想當初有個大傻子才進龍虎豹不到三個月,一不小心得罪了羅非魚,然後被整的哭爹喊娘,就差沒抱着羅非魚的大腿求饒了,得罪了他們家的先生,最多就被狠揍一頓,得罪了羅秘書,哼哼。
公司所有樓層的廁所都歸你打掃,當然,這還是輕的,最可怕的是還要給全宿舍的這群糙老爺們洗臭襪子和內褲,那簡直是讓人生不如死!
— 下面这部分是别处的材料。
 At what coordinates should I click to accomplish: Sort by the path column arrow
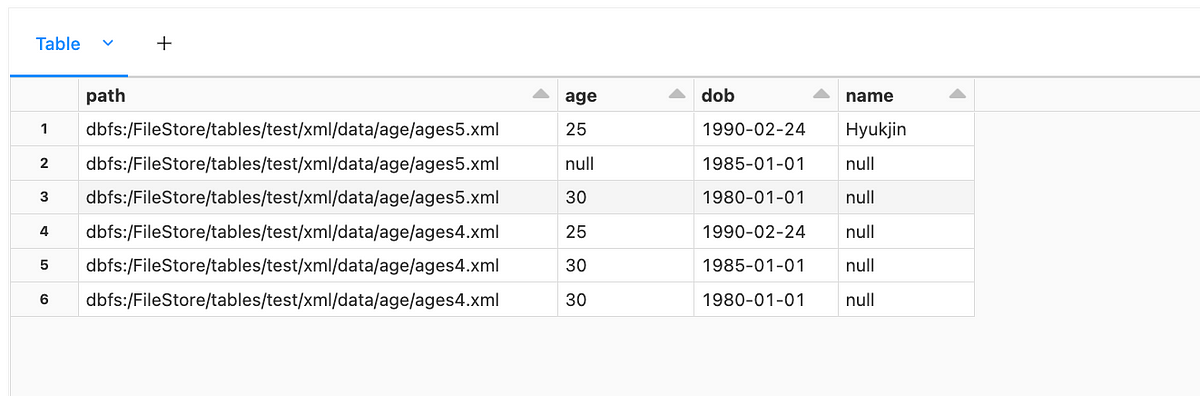point(541,95)
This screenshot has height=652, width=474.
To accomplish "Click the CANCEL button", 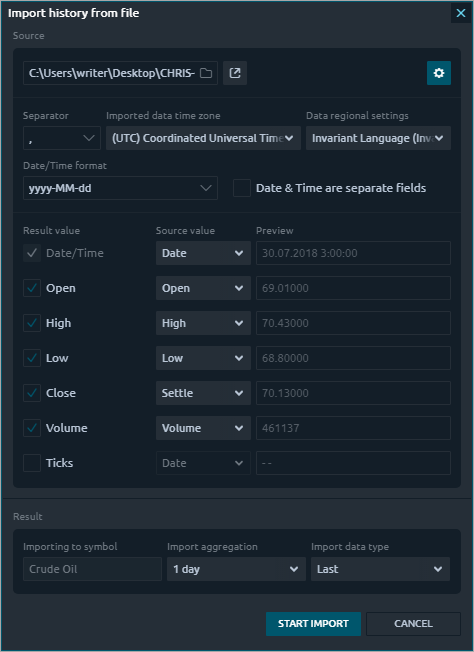I will [413, 624].
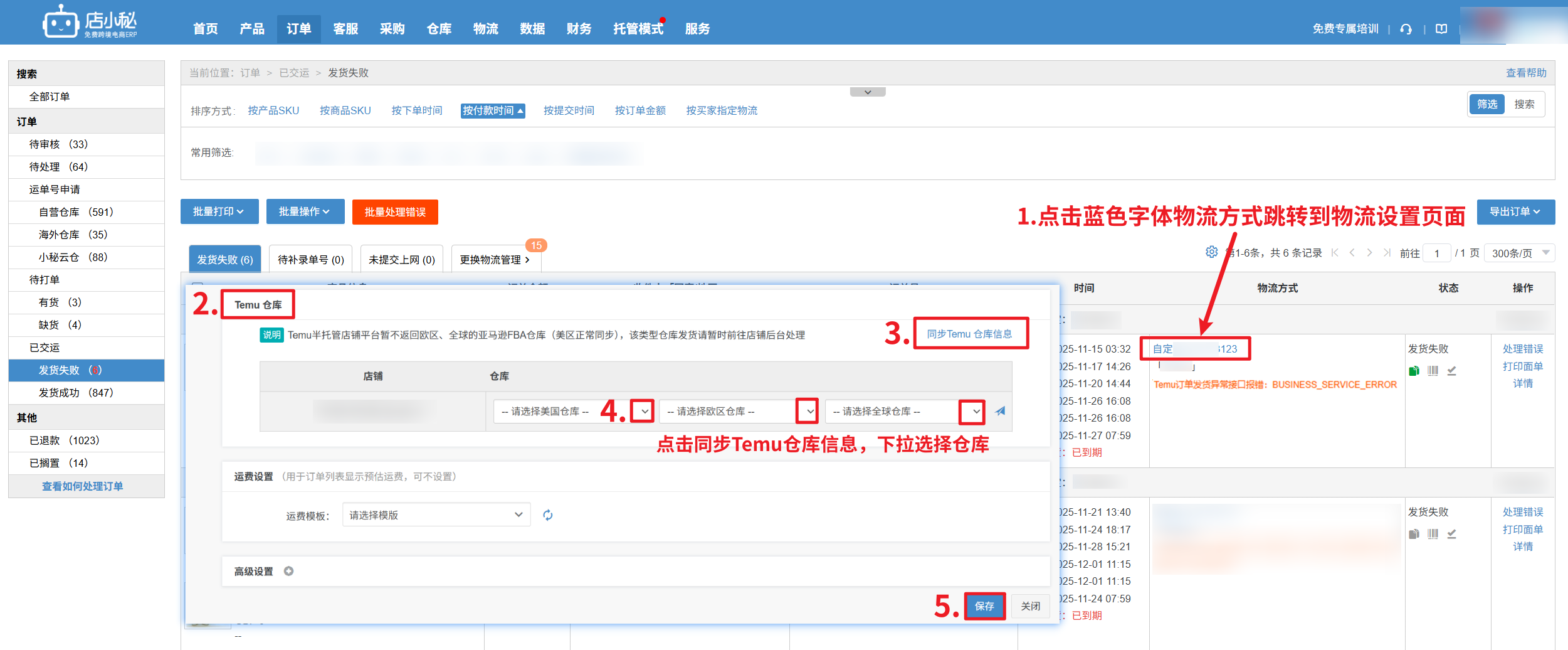Click the page number input field
1568x650 pixels.
(x=1436, y=253)
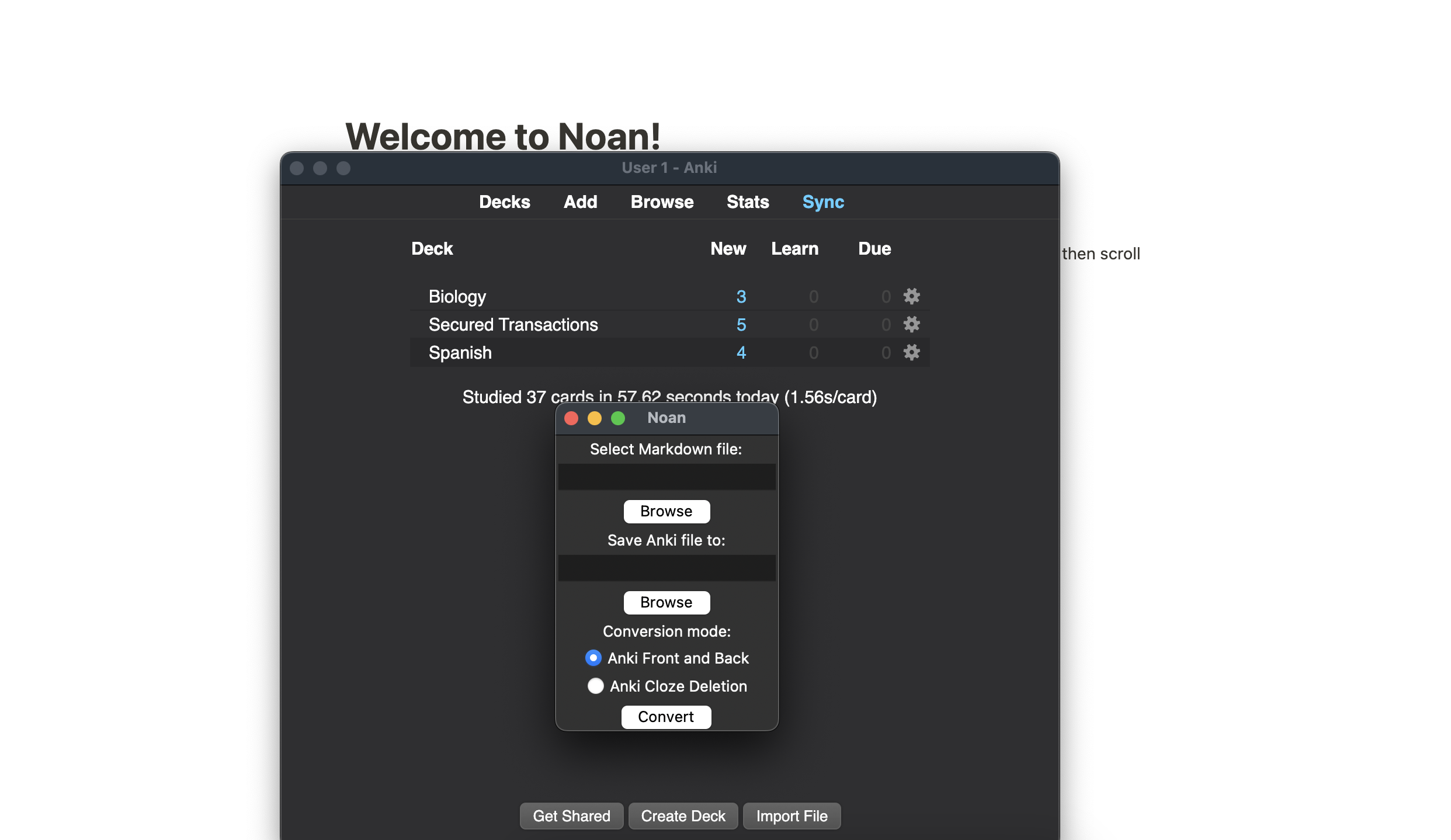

那襪子拿出來都能熏死老鼠,那內褲,就更不能說了,尼瑪,竟然有人正面穿了穿反面,那味道簡直不敢想像,而且一群大老爺們,又沒有女人,晚上睡着了,春夢一做,第二天鐵定要換內褲,所以這個時候負責洗內褲人,那是恨不能將時間倒轉回去,得罪天得罪地,他也不敢得罪羅秘書啊。
譚亦的到來讓譚果的生活回歸到了正常,他從玉錦閣調了個大廚過來,一日三餐給譚果準時開飯,絕對不會讓這一人一狗再餓到只能靠睡覺來緩解飢餓。
佘政是在早上九點多來的,詫異的看着來開門的譚果,「你竟然沒睡懶覺?」
「這麼熱的天睡不着。」譚果側身佘政進來,「方衍的案子有進展?」
佘政之前答應幫忙給方衍翻案,所以這幾天都在調查當年的案子,雖然時間過去十多年了,不過當年吳泰鳴陷害方衍的計劃其實很粗糙,有不少的漏洞。
只可惜當年方衍無權無勢,社會經歷又少,再加上吳泰鳴暗中使壞,方衍這才以強暴未遂的罪名被關押了一年。
客廳里,譚果翻看着卷宗,當年賓館的監控錄像是沒有了,不過聽到呼救聲,第一個衝進房間的服務員還是能找到,這個服務員叫做胡玉梅,現在已經六十歲了。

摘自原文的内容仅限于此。